Edge non-collinear magnetism in nanoribbons of Fe3GeTe2 and Fe3GaTe2

TL;DR

This paper investigates nanoribbons of Fe3GeTe2 and Fe3GaTe2, revealing non-collinear edge magnetism and demonstrating efficient magnetization control, which could advance spintronic and memory device technologies.

Contribution

It uncovers non-collinear magnetic ordering at the edges of these nanoribbons and shows rapid, low-current magnetization reversal, a novel insight for 2D magnetic materials.

Findings

Edge non-collinear magnetic order observed

Magnetic torques generated at edges independent of polarization

Low-current magnetization reversal demonstrated

Abstract

Fe3GeTe2 and Fe3GaTe2 are ferromagnetic conducting materials of van der Waals-type with unique magnetic properties that are highly promising for the development of new spintronic, orbitronic and magnonic devices.
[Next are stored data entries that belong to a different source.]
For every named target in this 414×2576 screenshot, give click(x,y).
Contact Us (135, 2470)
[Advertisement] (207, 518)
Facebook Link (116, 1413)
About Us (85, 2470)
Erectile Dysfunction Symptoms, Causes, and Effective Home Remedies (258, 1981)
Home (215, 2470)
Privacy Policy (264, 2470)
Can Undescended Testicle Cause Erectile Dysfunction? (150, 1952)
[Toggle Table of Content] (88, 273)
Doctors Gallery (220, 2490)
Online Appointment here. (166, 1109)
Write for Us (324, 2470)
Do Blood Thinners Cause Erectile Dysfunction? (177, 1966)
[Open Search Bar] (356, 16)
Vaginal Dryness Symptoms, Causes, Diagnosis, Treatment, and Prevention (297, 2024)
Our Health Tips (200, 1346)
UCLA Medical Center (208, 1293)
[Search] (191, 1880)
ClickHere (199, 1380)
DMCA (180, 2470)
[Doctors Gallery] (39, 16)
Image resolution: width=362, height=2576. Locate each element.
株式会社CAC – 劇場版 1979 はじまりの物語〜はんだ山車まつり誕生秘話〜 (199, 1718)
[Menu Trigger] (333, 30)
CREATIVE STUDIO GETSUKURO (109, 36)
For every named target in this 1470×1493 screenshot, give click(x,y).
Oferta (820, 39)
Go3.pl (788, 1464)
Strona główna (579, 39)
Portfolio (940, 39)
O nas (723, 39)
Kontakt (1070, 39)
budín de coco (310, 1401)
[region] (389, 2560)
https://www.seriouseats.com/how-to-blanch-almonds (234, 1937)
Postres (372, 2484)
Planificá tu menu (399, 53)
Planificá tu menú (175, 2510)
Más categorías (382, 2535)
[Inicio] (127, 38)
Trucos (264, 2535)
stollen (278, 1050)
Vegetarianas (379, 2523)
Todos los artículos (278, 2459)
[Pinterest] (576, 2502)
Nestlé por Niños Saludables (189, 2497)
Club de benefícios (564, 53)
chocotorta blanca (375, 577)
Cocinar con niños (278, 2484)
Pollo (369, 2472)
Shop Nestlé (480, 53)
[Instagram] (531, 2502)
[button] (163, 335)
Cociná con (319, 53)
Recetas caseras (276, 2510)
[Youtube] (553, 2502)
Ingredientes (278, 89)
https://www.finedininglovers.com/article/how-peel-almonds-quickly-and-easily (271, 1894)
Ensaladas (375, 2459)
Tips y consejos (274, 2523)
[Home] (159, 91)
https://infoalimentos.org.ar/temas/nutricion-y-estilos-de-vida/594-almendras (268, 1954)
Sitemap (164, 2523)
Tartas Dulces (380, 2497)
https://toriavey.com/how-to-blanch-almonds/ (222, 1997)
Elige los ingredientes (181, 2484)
Even in the form of two-dimensional-like ultrathin films, they exhibit relatively high Curie temperature, magnetic anisotropy perpendicular to the atomic planes and multiple types of Hall effects. We explore nanoribbons made from single layers of these materials and show that they display non-collinear magnetic ordering at their edges. This magnetic inhomogeneity allows angular momentum currents to generate magnetic torques at the sample edges, regardless of their polarization direction, significantly enhancing the effectiveness of magnetization manipulation in these systems. We also demonstrate that it is possible to rapidly reverse the magnetization direction of these nanostructures by means of spin-orbit and spin-transfer torques with rather low current densities, making them quite propitious for non-volatile magnetic memory units.